- [EXCERPTED DATA]:
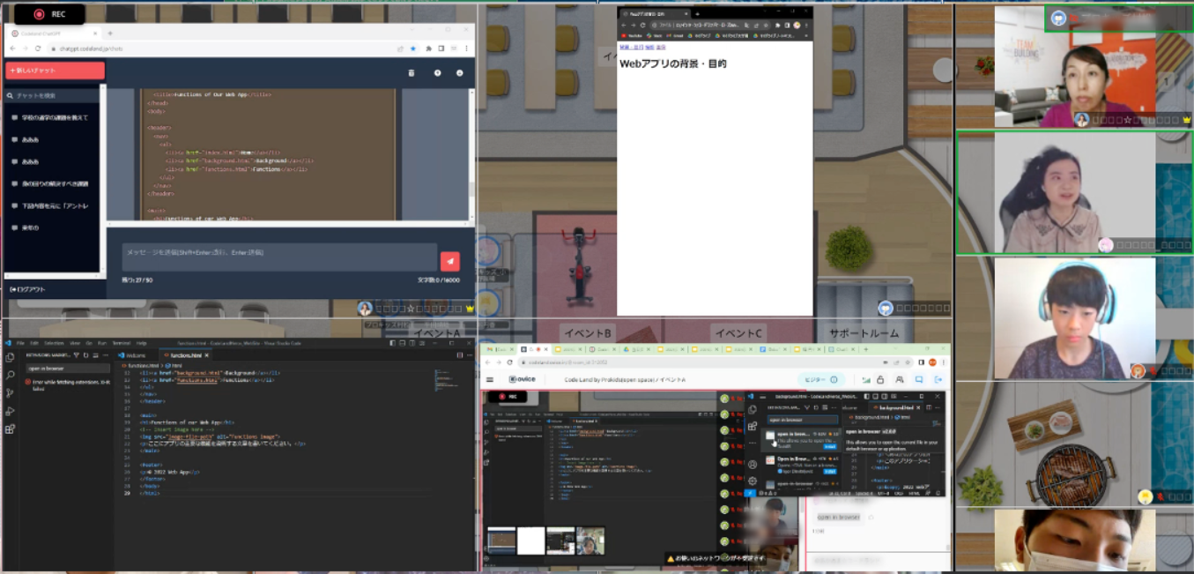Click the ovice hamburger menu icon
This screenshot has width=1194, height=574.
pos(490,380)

---

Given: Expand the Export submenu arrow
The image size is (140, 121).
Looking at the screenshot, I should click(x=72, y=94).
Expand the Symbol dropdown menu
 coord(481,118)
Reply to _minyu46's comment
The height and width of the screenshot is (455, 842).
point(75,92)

- [SET PROBLEM]: Give the items again from the line with "Expand the Symbol dropdown menu" up to and including the line with "point(75,92)", renaming "dropdown" to "pull-down" and leaving everything else unchanged.

- [ANSWER BELOW]:
Expand the Symbol pull-down menu
 coord(481,118)
Reply to _minyu46's comment
The height and width of the screenshot is (455, 842).
point(75,92)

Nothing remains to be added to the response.